_DATASET RECORDS_.
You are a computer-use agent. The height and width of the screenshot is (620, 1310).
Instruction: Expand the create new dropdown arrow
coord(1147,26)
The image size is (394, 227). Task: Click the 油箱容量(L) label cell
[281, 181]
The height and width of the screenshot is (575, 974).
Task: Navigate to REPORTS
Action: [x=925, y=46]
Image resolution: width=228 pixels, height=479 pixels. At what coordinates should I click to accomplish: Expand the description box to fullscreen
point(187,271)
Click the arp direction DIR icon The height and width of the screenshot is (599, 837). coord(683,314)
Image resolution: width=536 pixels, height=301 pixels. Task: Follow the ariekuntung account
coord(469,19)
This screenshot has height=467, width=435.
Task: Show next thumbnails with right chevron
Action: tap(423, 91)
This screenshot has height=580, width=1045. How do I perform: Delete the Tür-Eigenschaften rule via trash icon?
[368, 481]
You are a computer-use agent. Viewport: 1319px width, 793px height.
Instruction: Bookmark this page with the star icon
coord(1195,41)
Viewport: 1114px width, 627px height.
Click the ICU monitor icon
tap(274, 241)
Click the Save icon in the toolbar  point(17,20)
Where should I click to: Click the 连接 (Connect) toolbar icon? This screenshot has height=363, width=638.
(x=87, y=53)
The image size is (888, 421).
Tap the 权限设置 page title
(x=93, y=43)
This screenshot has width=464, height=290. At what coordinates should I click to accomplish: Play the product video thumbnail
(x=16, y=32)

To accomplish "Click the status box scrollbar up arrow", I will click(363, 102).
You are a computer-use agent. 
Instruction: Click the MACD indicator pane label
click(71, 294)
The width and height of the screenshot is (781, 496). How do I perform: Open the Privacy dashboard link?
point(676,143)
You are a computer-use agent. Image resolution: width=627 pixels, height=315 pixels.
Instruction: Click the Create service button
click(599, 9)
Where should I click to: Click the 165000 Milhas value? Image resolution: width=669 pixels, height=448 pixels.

_YOUR INSTRUCTIONS_. From the line containing "Viewport: 1114px width, 627px height." down to the last line of the material, each line is to be retyped exactly; no other lines belong in the answer.

_FINAL ANSWER_.
Viewport: 1114px width, 627px height.
Click the ICU monitor icon
tap(274, 241)
Click the Save icon in the toolbar  point(17,20)
Where should I click to: Click the 连接 (Connect) toolbar icon? This screenshot has height=363, width=638.
(x=87, y=53)
The image size is (888, 421).
Tap the 权限设置 page title
(x=93, y=43)
This screenshot has width=464, height=290. At what coordinates should I click to accomplish: Play the product video thumbnail
(x=16, y=32)

To accomplish "Click the status box scrollbar up arrow", I will click(363, 102).
You are a computer-use agent. 
Instruction: Click the MACD indicator pane label
click(71, 294)
The width and height of the screenshot is (781, 496). How do I perform: Open the Privacy dashboard link?
point(676,143)
You are a computer-use agent. Image resolution: width=627 pixels, height=315 pixels.
Instruction: Click the Create service button
click(599, 9)
Where should I click to: Click the 165000 Milhas value? Image resolution: width=669 pixels, height=448 pixels.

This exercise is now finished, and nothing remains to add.